Search code examples
tensorflowoptimizationkerasadam

Is Adam optimizer really RMSprop plus momentum? If yes, why it doesn't have a momentum parameter?


Here is a link to tensorflow optimizers. And there you can see, that RMSprop takes momentum as argument while Adam does not do this. So I am confuzed. Adam optimization pretends to be a RMSprop optimization with momentum, like this:

Adam = RMSprop + Momentum

But why then RMSprop does have the momentum parameter and Adam does not?


Solution

  • Although the expression "Adam is RMSProp with momentum" is widely used indeed, it is just a very rough shorthand description, and it should not be taken at face value; already in the original Adam paper, it was explicitly clarified (p. 6):

    There are a few important differences between RMSProp with momentum and Adam: RMSProp with momentum generates its parameter updates using a momentum on the rescaled gradient, whereas Adam updates are directly estimated using a running average of first and second moment of the gradient.

    Sometimes, authors make clear that the subject expression is just a loose description, e.g. in the (highly recommended) Overview of gradient descent optimization algorithms (emphasis added):

    Adam also keeps an exponentially decaying average of past gradients mt, similar to momentum.

    or in Stanford CS231n: CNNs for Visual Recognition (again, emphasis added):

    Adam is a recently proposed update that looks a bit like RMSProp with momentum.

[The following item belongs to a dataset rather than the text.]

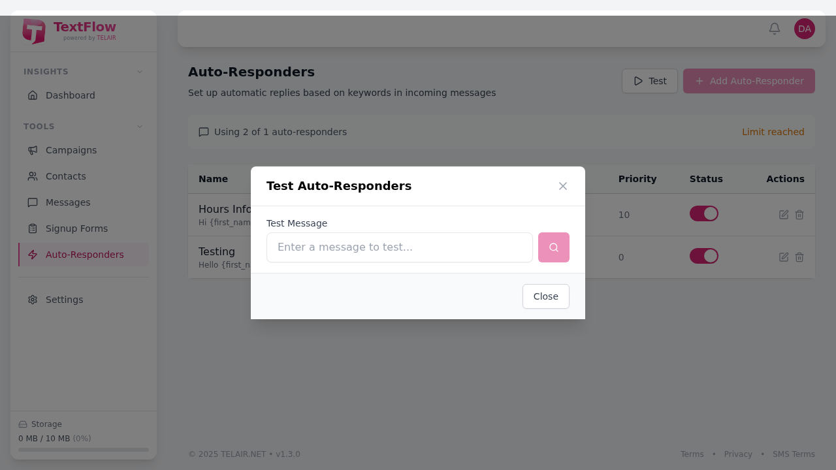Disable the Hours Info status toggle
Image resolution: width=836 pixels, height=470 pixels.
pyautogui.click(x=703, y=213)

    That said, it's true that some other frameworks actually include a momentum parameter for Adam, but this is actually the beta1 parameter; here is CNTK:

    momentum (float, list, output of momentum_schedule()) – momentum schedule. Note that this is the beta1 parameter in the Adam paper. For additional information, please refer to the this CNTK Wiki article.

    So, don't take this too literally, and don't loose your sleep over it.